François Muamba est en danger. Le contenu de ce message anonyme -bien que la source se dévoile- mais qui le cite nommément laisse pantois: « Nous, militaires du MLC, nous avons été trahis par des traîtres dans nos rangs, mais nous avons été capables de les sécuriser, nous pouvons aussi les mettre en insécurité. C’est pourquoi, François Mwamba n’est plus considéré comme étant qualifié pour mener le combat. Nous exigeons sa démission et son remplacement par Thomas Luhaka qui nous semble mieux indiqué pour l’instant.
A défaut de s’exécuter au plus tard à la diffusion de l’élection à l’Equateur, nous n’hésiterons pas à le neutraliser. Ainsi, nous invitons les cadres du MLC à prendre les mesures nécessaires afin d’éviter une incursion », signé colonel Joris Nkombe, peut-on lire dans ce SMS du week-end dont le caractère menaçant n’est pas à mettre en doute, ça donne plutôt matière à réfléchir en ce moment où le parti de Jean-Pierre Bemba est secoué par des dissensions liées à une lutte injustifiée pour le fauteuil du gouverneur de l’Equateur.

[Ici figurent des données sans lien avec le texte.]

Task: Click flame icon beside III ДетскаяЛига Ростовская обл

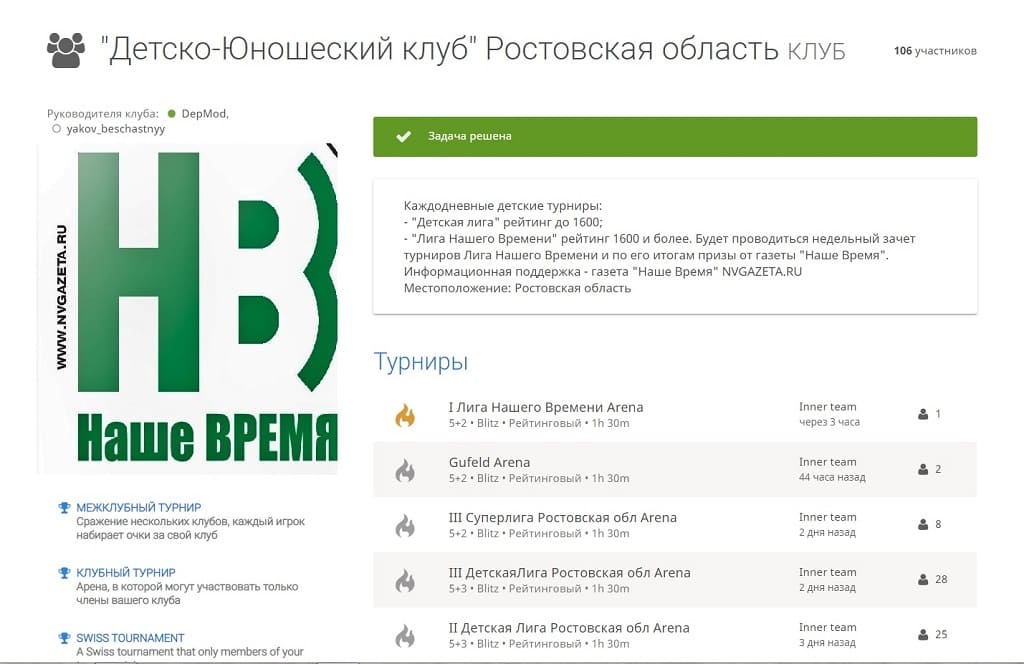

Des gens, à la manière des fauves blessés, ont décidé de se jeter dans l’arène en candidats indépendants lorgnant ce poste qui normalement, revient de plein droit au parti du chairman. Des analystes se posent la question de savoir qui serait en train de tirer les ficelles dans l’ombre pour semer le doute au sein du MLC en ce moment où son leader continue de passer des jours sombres dans une cellule de la CPI, une institution judiciaire qui non content de continuer de détenir JPBG après lui avoir fait miroiter les perspectives d’une liberté provisoire, est passée à la vitesse supérieure la semaine dernière en indexant ses biens qu’elle ambitionne de saisir. La communication faite par Paul Madidi, le chargé de communication de CPI/RD-Congo le même week-end est encore fraîche dans les mémoires des RD-Congolais et des sympathisants du chairman. De quoi conclure qu’une main noire tapie dans l’ombre tire les ficelles.
L’alerte des Kasaïens
Cela, les députés nationaux des deux Kasaï, toutes tendances confondues, l’ont compris. L’urgence s’imposait. C’est ainsi qu’ils se sont réunis le samedi 31 octobre 2009 pour tirer les choses au clair. A l’issue de leur rencontre, les élus kasaïens ont publié une déclaration par laquelle ils tapent du poing sur la table en dénonçant et condamnant avec énergie les menaces de mort et de déstabilisation politique qui pèsent sur leur collègue François Muamba Tshishimbi. La déclaration des députés souligne que ces menaces sont contraires aux règles élémentaires de la démocratie et à la morale.
Une raison pour eux de mettre en garde tout individu ou groupe d’individus qui seraient tentés de porter atteinte à l’intégrité physique du SG du MLC. Poussant loin leur logique, les députés du Grand Kasaï ont lancé un appel vibrant au MLC, son parti: « compte tenu des hautes responsabilités que notre collègue François Muamba assume à la tête du MLC et de la situation qui prévaut actuellement, nous exigeons, dans les meilleurs délais, du MLC et de son autorité morale, une position sans ambiguïté et des garanties de sécurité pour lui », conseillent les élus du peuple. Ils prennent l’opinion à témoin non sans avoir demandé aux notables des deux Kasaï de se mobiliser et de prendre toute initiative requise afin d’approcher leurs collègues de l’Equateur, province d’origine supposée de l’auteur du message de mort diffusé sur Internet.